17 January 2006

FB Business, Technology

Shanghai titan builds a big bridge to West
Richard Siklos
The New York Times

International Herald Tribune
© 2006 International Herald Tribune. Provided by ProQuest Information and Learning. All rights reserved.

It is more than 11,000 kilometers from New York's various corporate headquarters to the skyscrapers of Shanghai, but the workings of media companies like Time Warner and NBC Universal loom large in the mind of Li Ruigang.

Li runs Shanghai Media Group, a budding Chinese conglomerate with a striking number of tentacles in media and entertainment and a thirst for partnerships with foreign companies chasing the dream of Chinese fortunes.

MTV Networks, VNU, CNBC, Universal Music Group, Sony, Discovery Communications and the National Basketball Association are just some of the companies that are in business with SMG, as the company is known.

"If you have a hundred partners, then you can learn a hundred different things from them," Li said at a recent meeting in his office.

The wide scope of its activities and the pace with which Li has sought out Western partners in less than four years have established him as a favored ally for companies that have been laboring to crack China's vast market.

"He is all over the lot," said Sumner Redstone, chairman of Viacom, which owns MTV Networks. "Li is clearly a pioneer in bringing innovative partnerships to the Chinese people."

In the process, Li is trying to transform China's government- controlled media from within. SMG was created just five years ago when the Chinese government consolidated state-run media by region to prepare for the country's entry into the World Trade Organization.

What started as a merger of mostly local TV and radio interests now encompasses pay television, TV production, a home-shopping venture, music labels, newspapers and magazines, sports teams and arenas, theaters, Web sites, and nascent mobile content and Internet TV ventures.

Li gives the impression of someone who could move easily among the lunch crowds at the Ivy in Los Angeles or Four Seasons in New York. He calls Rupert Murdoch of the News Corp., Robert Wright of NBC Universal and Redstone close friends, mentions a possible venture with Creative Artists Agency and says he has "met with all of the big investment banks."

A Chinese edition of Variety named him Showman of the Year for 2005. Although he speaks solid English, Li had a news anchor from SMG's Dragon Television network serve as an interpreter during an interview so that he could speak more confidently.

His partnership with Viacom includes deals to be the co-host of MTV Asia's annual Style Awards, which took place here in November; to co-produce children's programming with MTV's Nickelodeon channel; and to syndicate various MTV Networks programming through SMG's 13 over-the-air television channels and 17 national digital TV channels.

Viacom holds a 25 percent equity interest in its ventures with SMG the only foreign company to have such an arrangement, according to Redstone.

But Western companies eager for deals were reminded in 2005 that the media in China are still subject to strict and sometimes fickle oversight. A tightening of policies by the government of Prime Minister Wen Jiabao suspended several planned programming joint ventures, including Viacom's most ambitious plan, a Nickelodeon- branded children's channel.

Redstone said during a recent interview that he expected the project to gain approval, but declined to predict when. Li agreed. "It depends on the regulations and policies of the Chinese government," Li said. "The best thing to do is be patient now."

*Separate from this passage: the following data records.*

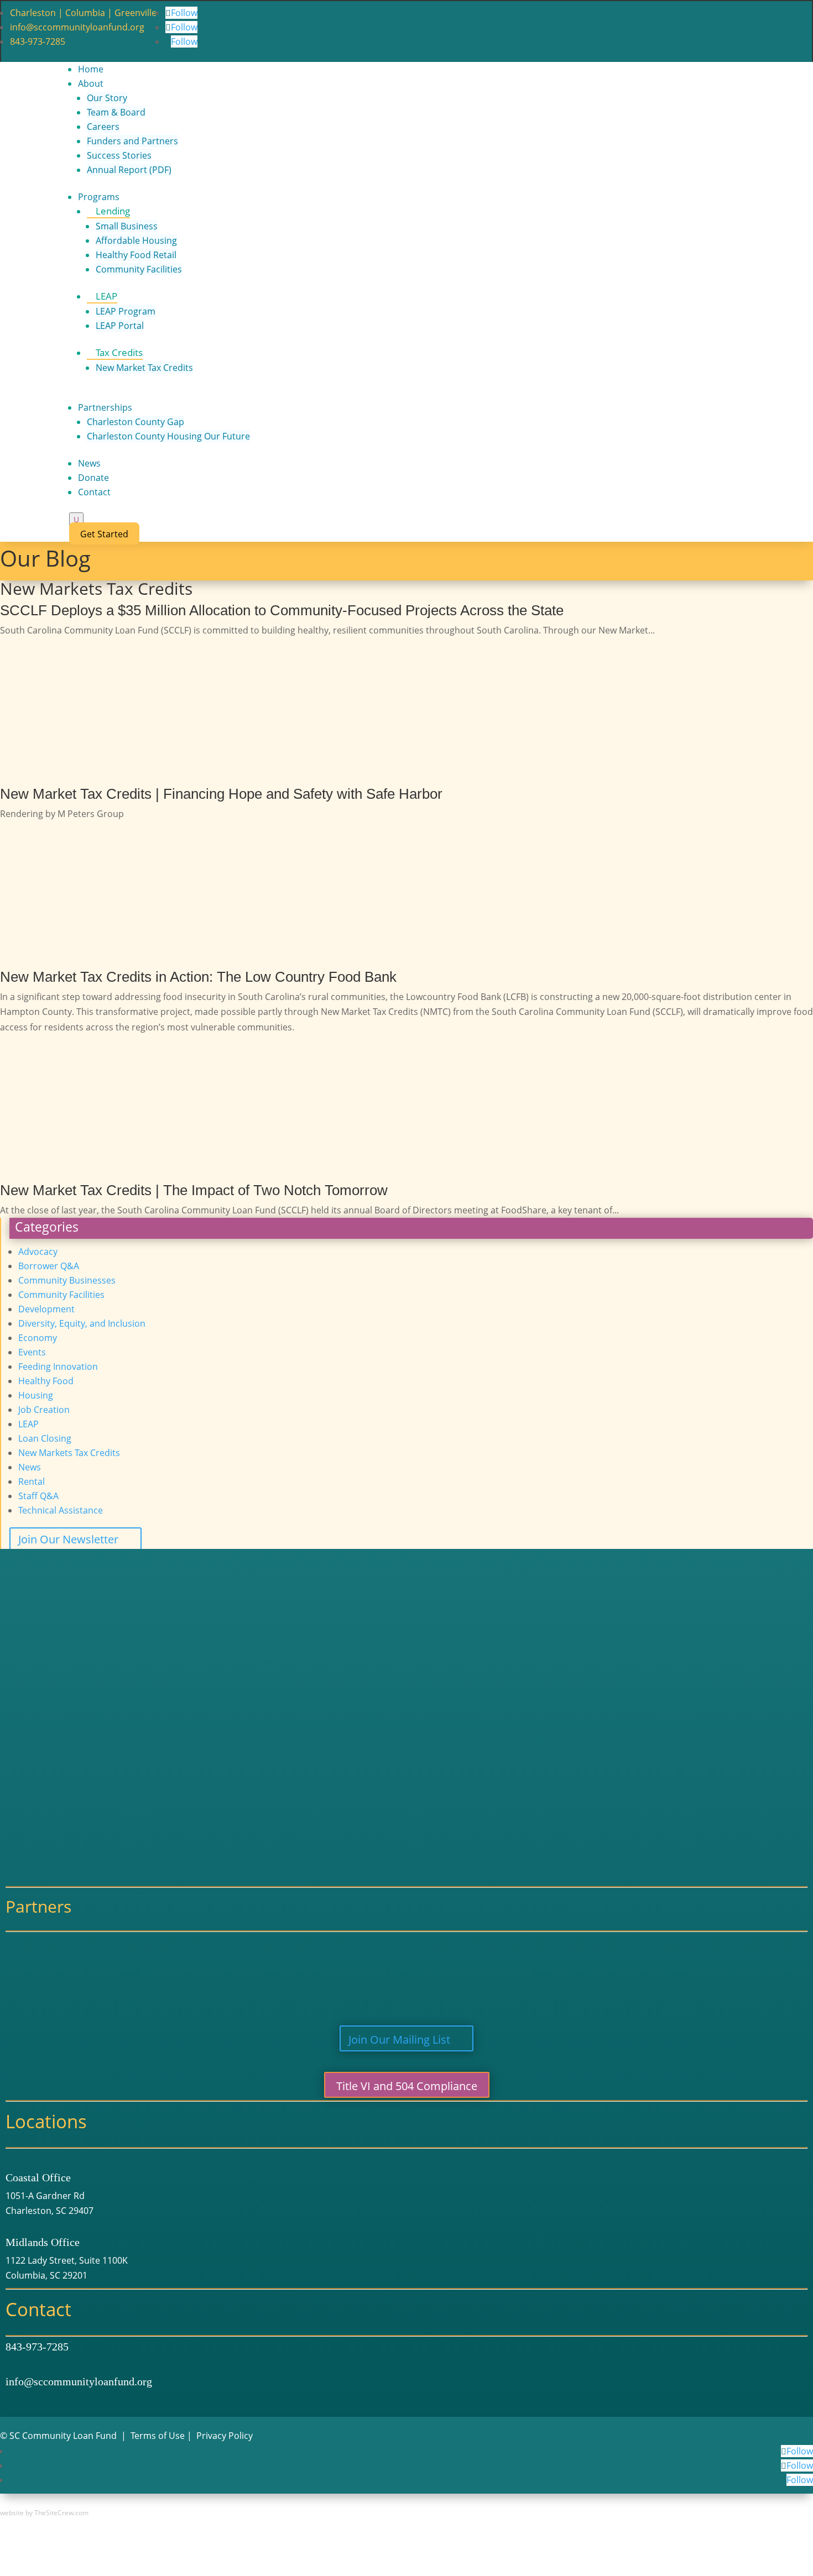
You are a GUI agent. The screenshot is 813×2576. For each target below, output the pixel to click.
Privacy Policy (224, 2436)
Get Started (104, 534)
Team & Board (116, 112)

That channel and some of SMG's other ventures, which have been announced with much fanfare but have not yet amounted to much, underscore the central tension that Li faces. He has to balance carefully his desire to emulate the media titans of the West and his dreams of eventually taking the company public against the complex and shifting moods of the policy makers and censors in Beijing.

On the one hand, he is a civil servant given the task of preserving a "state asset," as he called the company. Yet Li must make SMG competitive with foreign media that can reach Chinese homes, whether through illegal satellite dishes and pirated DVDs or legitimate outlets like high-speed Internet.

Foreign media companies have formed ventures with several of China's other regional broadcasters and with China Central Television, the country's national broadcaster. But in echoing Shanghai's legacy as China's go-go international trading hub, Li has positioned himself as the most progressive of his peers.

"He's very commercially driven," said Wei Zhang, the chief operating officer of Star China, a subsidiary of the News Corp. In her previous role as managing director of CNBC China, Wei set up one of Li's first foreign joint ventures with the business news network, a TV program called "Strategic Decisions."

Li, who began his career as a TV reporter and documentary producer, said that he honed his media mogul aspirations during several months spent in New York in 2001 and 2002 as a visiting scholar at Columbia.

When not studying, he visited media executives in New York. He also came to know the inner workings of China's communications regulators; before Columbia, he worked for three years as an adviser to the deputy mayor of Shanghai, responsible for media.

Media research firm Media Partners Asia estimated that SMG had revenue of $385 million in 2005, which, Li said, was nearly double its size of three years ago.